Have you spoken with Biogen about the price?


What have your conversations been like with the company both in the months leading up to the decision and in the last week?

I can tell you flatly, no senior member of our team — myself, anyone else — had talked to Biogen at all until after we were pursuing our interest in approval by the FDA. Now after those campaigns, we opened a channel for discussion, but really then primarily for what can be done for the patient community, what can be done for those who can benefit. No conversation, none, zero about pricing.

But surely they would take your call about your concerns about pricing? I guess the question is, what are you going to do beyond putting out that statement?

We are going to work with payers, who are the ones who will ultimately establish what can reasonably be paid. We will continue to make it clear to everyone what needs to be done, which is Biogen reducing the price to a level such that out-of-pocket expenses can be borne by people with really all communities having access.

Two months or so after the advisory committee hearing, the association organized a virtual meeting between patients and caregivers and FDA officials because you felt their voices weren’t adequately heard during the hearing. What happened there? Do you think the broader patient and association advocacy had some influence here?
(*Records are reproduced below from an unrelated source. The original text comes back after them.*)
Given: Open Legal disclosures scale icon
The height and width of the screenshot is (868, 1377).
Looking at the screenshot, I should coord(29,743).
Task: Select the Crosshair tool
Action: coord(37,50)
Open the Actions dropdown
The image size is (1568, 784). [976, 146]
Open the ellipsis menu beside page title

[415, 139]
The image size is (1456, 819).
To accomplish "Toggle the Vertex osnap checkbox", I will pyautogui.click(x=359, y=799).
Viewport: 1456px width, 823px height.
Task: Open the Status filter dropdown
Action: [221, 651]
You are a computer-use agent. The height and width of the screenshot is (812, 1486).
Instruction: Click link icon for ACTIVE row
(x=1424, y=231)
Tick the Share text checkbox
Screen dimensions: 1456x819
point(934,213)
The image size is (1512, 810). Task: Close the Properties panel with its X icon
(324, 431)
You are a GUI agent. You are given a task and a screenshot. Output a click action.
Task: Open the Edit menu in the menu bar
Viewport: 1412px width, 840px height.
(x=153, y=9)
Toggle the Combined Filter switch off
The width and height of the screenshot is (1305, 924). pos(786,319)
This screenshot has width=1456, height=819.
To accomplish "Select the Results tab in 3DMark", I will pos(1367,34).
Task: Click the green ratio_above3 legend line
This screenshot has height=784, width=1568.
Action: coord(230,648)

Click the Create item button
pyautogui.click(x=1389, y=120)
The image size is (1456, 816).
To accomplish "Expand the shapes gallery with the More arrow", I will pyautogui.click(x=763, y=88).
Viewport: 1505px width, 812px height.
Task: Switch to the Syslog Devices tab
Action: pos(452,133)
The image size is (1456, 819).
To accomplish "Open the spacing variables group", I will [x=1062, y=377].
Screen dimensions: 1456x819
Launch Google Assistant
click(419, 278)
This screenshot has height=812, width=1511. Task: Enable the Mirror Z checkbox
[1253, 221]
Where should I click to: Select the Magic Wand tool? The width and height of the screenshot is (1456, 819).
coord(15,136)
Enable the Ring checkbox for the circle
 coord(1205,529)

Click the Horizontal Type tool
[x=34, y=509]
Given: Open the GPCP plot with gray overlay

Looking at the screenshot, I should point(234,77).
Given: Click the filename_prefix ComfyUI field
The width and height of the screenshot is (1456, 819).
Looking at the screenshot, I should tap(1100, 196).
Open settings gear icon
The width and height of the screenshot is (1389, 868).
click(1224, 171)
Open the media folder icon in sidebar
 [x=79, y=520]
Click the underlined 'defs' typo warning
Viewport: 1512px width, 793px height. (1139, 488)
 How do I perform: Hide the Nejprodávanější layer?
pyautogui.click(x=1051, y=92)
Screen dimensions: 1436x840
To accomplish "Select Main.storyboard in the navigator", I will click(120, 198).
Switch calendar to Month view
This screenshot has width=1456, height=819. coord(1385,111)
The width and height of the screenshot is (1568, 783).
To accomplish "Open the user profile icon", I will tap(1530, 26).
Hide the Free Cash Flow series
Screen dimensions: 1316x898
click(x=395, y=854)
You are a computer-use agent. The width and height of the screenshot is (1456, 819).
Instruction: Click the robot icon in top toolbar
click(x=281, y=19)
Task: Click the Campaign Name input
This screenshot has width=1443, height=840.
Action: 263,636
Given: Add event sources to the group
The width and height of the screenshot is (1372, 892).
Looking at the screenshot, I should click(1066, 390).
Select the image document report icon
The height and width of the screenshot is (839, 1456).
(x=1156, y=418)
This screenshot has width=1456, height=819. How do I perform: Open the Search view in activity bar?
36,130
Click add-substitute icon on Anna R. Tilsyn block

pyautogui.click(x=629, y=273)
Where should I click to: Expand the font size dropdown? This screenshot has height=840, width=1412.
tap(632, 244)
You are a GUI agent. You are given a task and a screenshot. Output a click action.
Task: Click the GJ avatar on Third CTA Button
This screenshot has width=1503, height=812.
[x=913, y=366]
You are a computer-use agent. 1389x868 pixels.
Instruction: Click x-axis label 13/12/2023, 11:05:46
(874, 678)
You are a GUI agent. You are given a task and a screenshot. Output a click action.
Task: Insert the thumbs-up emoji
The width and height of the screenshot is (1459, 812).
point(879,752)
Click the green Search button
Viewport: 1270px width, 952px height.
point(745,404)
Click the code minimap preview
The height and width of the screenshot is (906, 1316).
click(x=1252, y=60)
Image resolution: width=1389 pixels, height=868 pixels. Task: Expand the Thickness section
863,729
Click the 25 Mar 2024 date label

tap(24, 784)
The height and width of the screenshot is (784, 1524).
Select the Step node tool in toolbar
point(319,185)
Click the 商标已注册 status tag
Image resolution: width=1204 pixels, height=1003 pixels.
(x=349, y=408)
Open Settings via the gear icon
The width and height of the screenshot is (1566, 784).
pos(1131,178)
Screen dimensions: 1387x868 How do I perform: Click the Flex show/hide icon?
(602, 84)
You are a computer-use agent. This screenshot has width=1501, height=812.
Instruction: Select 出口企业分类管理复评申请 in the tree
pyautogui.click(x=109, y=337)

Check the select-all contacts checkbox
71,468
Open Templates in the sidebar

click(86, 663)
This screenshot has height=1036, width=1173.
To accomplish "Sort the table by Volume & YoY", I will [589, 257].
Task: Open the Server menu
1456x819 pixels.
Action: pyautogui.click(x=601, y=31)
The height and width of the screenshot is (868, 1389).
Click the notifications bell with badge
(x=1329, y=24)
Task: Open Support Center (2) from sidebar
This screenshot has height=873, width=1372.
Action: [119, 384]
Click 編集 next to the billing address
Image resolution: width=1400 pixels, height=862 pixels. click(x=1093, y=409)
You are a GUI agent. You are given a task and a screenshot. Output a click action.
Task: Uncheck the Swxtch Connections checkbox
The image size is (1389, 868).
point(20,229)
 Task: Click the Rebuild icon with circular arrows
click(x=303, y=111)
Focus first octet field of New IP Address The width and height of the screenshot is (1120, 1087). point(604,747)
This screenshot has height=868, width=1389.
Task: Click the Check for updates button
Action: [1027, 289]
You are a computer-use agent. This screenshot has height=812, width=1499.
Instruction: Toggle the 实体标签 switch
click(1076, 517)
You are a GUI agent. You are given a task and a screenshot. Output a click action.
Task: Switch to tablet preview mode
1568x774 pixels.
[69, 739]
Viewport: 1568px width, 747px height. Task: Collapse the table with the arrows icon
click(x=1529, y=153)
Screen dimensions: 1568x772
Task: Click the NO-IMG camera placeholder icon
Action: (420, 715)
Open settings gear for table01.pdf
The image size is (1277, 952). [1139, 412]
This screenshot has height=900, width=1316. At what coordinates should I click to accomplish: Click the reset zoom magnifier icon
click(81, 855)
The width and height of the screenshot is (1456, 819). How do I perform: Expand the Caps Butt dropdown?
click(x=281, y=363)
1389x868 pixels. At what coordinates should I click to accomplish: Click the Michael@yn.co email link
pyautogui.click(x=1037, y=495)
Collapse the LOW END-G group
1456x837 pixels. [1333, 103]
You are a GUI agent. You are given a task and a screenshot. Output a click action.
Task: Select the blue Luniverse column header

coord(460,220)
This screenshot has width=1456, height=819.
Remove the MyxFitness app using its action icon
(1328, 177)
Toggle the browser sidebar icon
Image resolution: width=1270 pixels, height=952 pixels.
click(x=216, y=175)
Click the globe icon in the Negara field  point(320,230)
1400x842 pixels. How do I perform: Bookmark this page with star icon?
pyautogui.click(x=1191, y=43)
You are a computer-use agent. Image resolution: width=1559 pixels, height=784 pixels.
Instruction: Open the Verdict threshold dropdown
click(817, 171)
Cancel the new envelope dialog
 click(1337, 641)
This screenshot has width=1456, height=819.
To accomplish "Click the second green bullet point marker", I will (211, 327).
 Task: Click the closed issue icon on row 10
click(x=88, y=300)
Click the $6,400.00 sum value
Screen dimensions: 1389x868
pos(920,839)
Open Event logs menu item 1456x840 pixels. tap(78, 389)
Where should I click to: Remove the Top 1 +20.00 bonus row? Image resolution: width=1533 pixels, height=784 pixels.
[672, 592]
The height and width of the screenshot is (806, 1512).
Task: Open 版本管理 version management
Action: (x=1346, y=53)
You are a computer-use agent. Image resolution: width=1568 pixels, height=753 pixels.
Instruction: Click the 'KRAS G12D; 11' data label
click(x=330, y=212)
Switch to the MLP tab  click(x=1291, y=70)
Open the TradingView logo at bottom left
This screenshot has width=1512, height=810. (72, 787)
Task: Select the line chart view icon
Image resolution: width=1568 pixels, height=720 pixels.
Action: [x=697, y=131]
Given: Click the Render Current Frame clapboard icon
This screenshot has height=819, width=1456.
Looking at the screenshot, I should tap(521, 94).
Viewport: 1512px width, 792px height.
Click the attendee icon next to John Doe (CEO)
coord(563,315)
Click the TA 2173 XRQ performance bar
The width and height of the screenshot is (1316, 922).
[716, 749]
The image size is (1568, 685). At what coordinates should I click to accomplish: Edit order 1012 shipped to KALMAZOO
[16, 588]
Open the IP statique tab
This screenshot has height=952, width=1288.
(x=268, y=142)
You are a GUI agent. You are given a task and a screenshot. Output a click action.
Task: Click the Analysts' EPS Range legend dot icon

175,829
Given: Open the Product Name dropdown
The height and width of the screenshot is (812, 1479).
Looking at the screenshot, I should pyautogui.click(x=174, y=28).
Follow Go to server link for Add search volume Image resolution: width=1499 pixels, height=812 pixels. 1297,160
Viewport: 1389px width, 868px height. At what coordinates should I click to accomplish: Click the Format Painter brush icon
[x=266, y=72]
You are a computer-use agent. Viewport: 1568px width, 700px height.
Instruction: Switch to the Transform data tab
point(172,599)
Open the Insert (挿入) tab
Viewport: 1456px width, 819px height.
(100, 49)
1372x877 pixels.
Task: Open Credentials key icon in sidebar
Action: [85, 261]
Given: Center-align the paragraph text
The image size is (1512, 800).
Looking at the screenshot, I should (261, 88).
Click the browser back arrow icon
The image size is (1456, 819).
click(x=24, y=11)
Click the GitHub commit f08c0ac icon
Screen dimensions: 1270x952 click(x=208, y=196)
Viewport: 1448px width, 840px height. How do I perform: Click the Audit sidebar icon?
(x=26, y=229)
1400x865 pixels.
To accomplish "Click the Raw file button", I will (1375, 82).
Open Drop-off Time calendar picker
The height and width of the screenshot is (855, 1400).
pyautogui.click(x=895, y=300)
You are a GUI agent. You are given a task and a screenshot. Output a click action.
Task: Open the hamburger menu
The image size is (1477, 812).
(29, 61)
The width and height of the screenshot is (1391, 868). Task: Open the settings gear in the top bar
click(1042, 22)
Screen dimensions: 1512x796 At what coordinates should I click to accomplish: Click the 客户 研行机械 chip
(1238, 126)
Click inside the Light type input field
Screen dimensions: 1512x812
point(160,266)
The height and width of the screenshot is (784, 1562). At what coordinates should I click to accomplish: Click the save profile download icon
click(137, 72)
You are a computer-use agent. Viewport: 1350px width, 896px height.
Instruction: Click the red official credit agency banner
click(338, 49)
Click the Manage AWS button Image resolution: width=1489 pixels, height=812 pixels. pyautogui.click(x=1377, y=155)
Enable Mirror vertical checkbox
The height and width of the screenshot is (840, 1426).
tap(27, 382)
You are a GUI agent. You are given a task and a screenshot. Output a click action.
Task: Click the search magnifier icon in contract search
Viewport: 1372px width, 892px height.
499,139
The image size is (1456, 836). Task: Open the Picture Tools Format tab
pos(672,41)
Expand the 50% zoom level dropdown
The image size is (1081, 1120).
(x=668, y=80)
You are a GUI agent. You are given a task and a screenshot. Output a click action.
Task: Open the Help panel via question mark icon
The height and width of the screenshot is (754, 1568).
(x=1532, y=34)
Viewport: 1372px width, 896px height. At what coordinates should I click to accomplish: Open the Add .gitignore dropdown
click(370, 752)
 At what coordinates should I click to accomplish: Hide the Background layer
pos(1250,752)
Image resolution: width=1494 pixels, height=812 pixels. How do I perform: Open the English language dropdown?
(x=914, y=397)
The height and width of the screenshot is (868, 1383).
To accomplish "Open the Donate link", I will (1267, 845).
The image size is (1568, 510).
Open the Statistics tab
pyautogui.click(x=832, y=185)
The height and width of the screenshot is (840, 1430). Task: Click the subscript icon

I’d certainly like to think that our advocacy had some influence. In fairness, I think the FDA believes in supporting patients. And I think they’ve demonstrated that with their approval with a confirmatory trial rather than waiting for years to get to an approval. So at the listening session that the FDA was willing to hold with our constituents — these were people, most of whom have a diagnosis today of Alzheimer’s, there were some caregivers there too — you cannot be unmoved by hearing the stories of people who face this disease, the crushing realities of it every day. And that’s been the response to the approval too. They’re happy to have some possibility, and that’s the way they described it to the FDA.